Monday, January 30, 2012

The Little Things

I'm sure you all thought I was dead, buried in a pile of diapers as high as Mount Washington that collapsed when the sound waves of the boys' screaming produced an avalanche of massive and smelly proportions.

Well rest assured, I'm not dead.
It's just that the boys used to do this adorable thing where you could feed them into a coma and then put them down, where they would inevitably sleep for a few hours.

Now that they're bigger, they eat, and want to, like, do stuff.

They're all, "hey Mom, we're gonna try to figure out how to work our hands for a while. Want to get in on this?"
And I'm all, "Nah, thanks, I'm actually gonna try to get some work done."
And they're all, "Are you sure? Because we each have, like, a bunch of fingers and it's totally cool when they move around. See? Plus they taste good.
And I'm all, "I'm sure they do, but really, I have stuff I have to get done"
And they're all, "well, okay, but don't go too far. Simon's going to try to eat his foot in about 5 minutes and he's probably going to cry when it doesn't work. Like...a lot."
And I'm all, *sigh*

But I can't really complain. They suddenly figured out that night is for sleeping, and have slept for 6 or 7 hours straight the past few nights.
It's glorious.
I always thought the most exciting day in my life was the day I got married (either time), or the day I bought my first horse, or my first trip to Disney World, or something like that. Turns out the most exciting day in my life involved me, my tempurpedic, and suddenly waking up, looking at the clock, and realizing we were an hour past the normal feeding time.
YESSSSS *fist pump*


In other news, now that I'm more rested and the boys are ever-so-slightly on a schedule, I've suddenly looked around for the first time in 4 months and realized that my house is a DISASTER. And everyone who knows me knows that I've set the bar pretty low when it comes to homestead organization. But when you're looking around your living room and it's strewn with clothes, baby equipment, dirty bottles, and what may or may not be a possum living under your coffee table, you realize that maybe it's time to take the house back.

I've started small.
I finally replaced our comforter. Which doesn't seem like a big deal, until I explain that the comforter were were using up until last week had actually been used to cover and transport a piece of furniture from Brian's parents' house to ours. They left the comforter, saying that we could probably use it as a drop cloth or something.
It ended up on our bed.

Disgusting, I know.
We're animals.

I also got a napkin holder for the table.

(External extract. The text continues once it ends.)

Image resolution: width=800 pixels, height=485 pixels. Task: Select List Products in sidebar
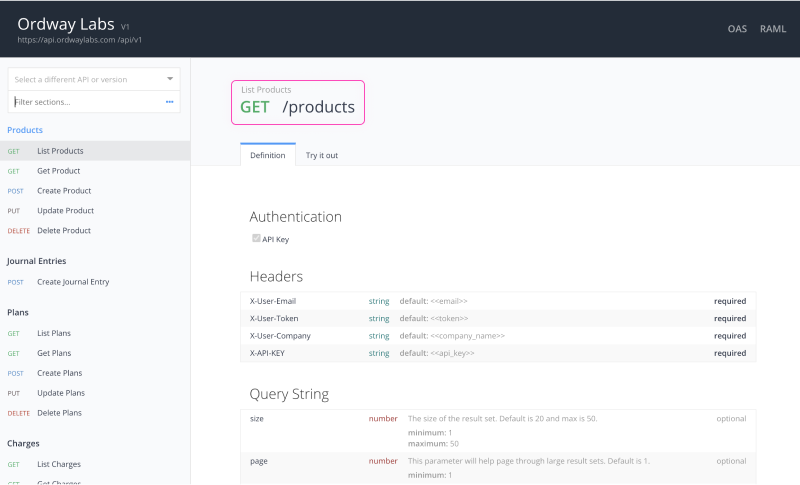(60, 151)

It's the little things in life, people.

It's funny how once you have kids, you suddenly realize you're an adult. And this realization comes with all these little unexpected reactions, like buying life insurance. And keeping on top of the laundry. And obtaining a napkin holder for the table.
Did I mention it holds napkins upright and keeps them clean of the crumbs that tend to accumulate on dining surfaces?
So Cool
.

I also ended up with my first pair of mom jeans, although in my defense, I needed a pair of flannel-lined work pants for the barn, and these types of pants only come with a 3-foot-long front zipper. S0 while my barn jeans may come up to my ribs, I'm also warm up to my ribs, which is preferable to being cold down to my fashionably low waistline.

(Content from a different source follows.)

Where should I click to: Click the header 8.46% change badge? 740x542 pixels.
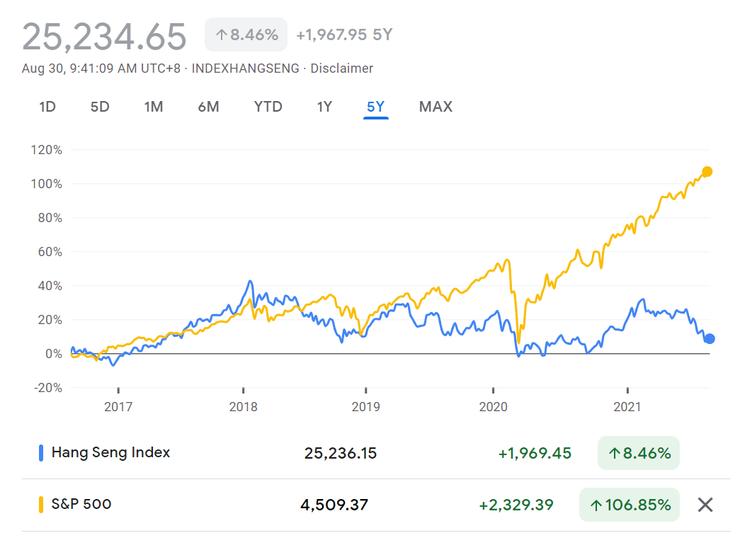pyautogui.click(x=245, y=35)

So as we round the final turn to our 4 month mark, I'd say that things are looking up. The boys are sleeping, and I'm making a concerted effort to be a grown up, as opposed to a raggedy 20-something who uses ratty, hand-me-down comforters and lets their napkins lay on the table to collect crumbs and dust, and allows their barely-covered midsection to go cold in the name of fashion.

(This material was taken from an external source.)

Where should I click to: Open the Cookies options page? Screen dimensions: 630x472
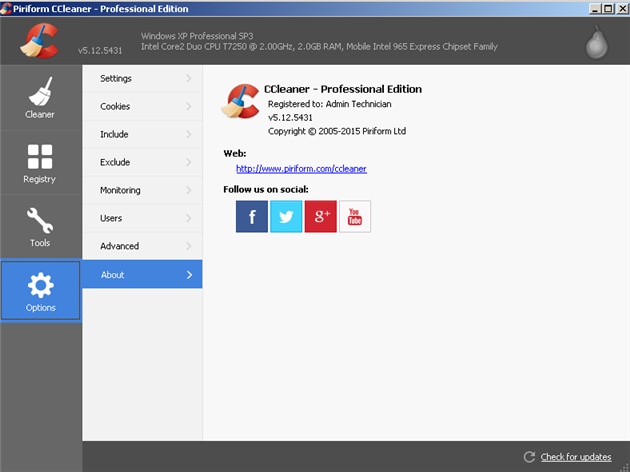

And while I hope I don't continue to mentally age at such an alarming rate, admitting that I'm 30 and that it's okay to care about my house and forego fashion for warmth once in a while is probably a step in the right direction.

After all, I'm a mom.

Maybe I should start acting like one.

1 comment:

  1. I keep checking back, and nothing. It is sad. Are you alright? Did your fingers all break at once? Did the babies eat your computer?